As far as thrones go, this one probably doesn't look the part. But this is where we sat, just a few weeks ago, my husband and I. We were in deep conversation over the house in Illinois that my husband wanted to buy. Did you catch that part? That "my husband wanted to buy" part? Because truthfully, I wanted to run far and fast from the house and never look back.
I made an estimated cost analysis of the house...in red ink, to show how serious this was. The repairs needed are extensive. The updates and remodeling projects will take months, if not years. The time, the money, the energy necessary. I just don't know if I have it in me. And to be completely honest, I can see this as a two year house, but not a dream house, and certainly not a forever house.
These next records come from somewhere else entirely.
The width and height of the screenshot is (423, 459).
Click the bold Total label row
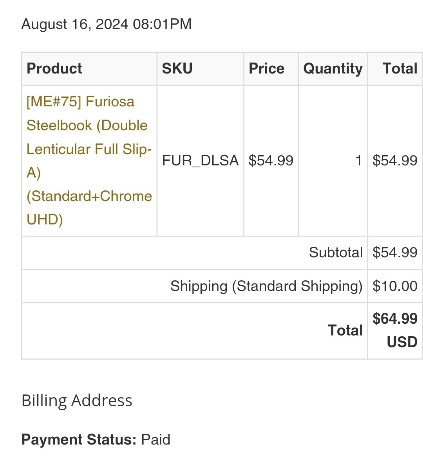pos(345,330)
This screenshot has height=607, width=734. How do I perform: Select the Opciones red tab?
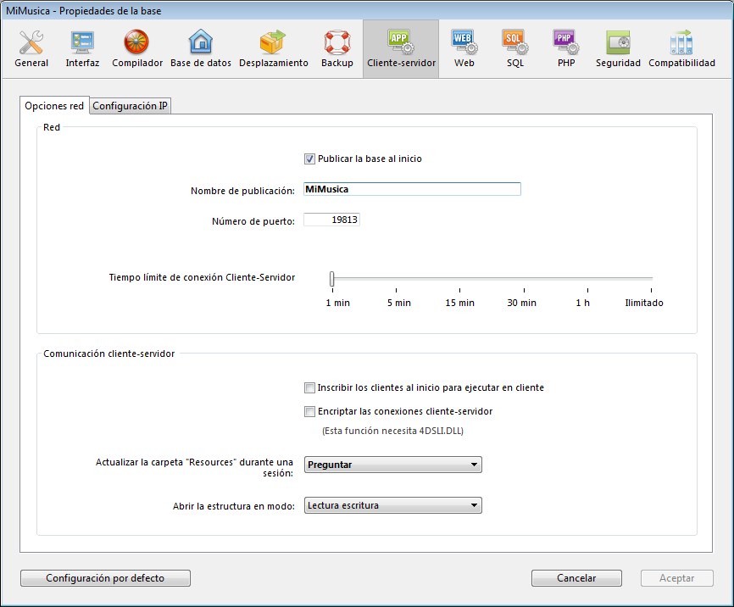pos(54,106)
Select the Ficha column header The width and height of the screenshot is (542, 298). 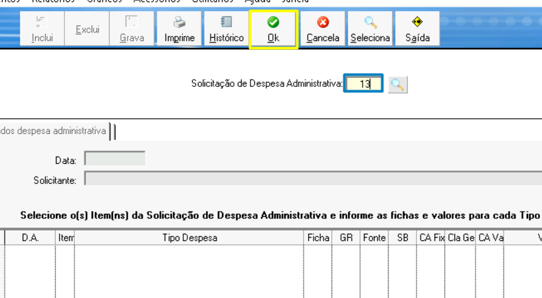[318, 238]
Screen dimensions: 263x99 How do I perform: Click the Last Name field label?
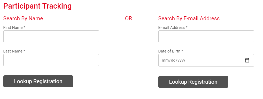click(x=13, y=51)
What to do? We were, no, we ARE exhausted. Tired of looking at houses, tired of seeing what our money can and cannot buy, tired of putting offers on houses that fall apart. Tired.
What to do?
And that's when my husband said "Should we pray on it?"
We sat there, knees to knees, holding hands with heads bowed, as Ed lead us in prayer. And when he was done and had said his "Amen", I knew there was no turning back.
"If God wants us to make ugly houses pretty, then I guess that's what we'll have to do," I said.
And I cried. I cried because I don't want to live in ugly houses. I cried because I am leaving a beautiful house with a beautiful garden in a beautiful neighborhood.
I wish I could tell you that the peace of Christ which passes all understanding came over me at that moment, but it did not. This move has been anything but peaceful. It has been heart wrenching at every turn. And in the past, our moves have taken three months, start to finish. This move has been in the works since January. I can only compare it to pulling off a band aid painfully slowly.
I have not handled this pain gracefully.
The packers come on Tuesday. The movers will be here on Thursday. By this time next week, we will be waiting patiently for the moving van to unload our worldly goods. And then the work of making house will begin.
It will not be easy, but God never promised me easy.
I continue to approach the throne of grace, praying for grace sufficient for the twenty four hours ahead of me.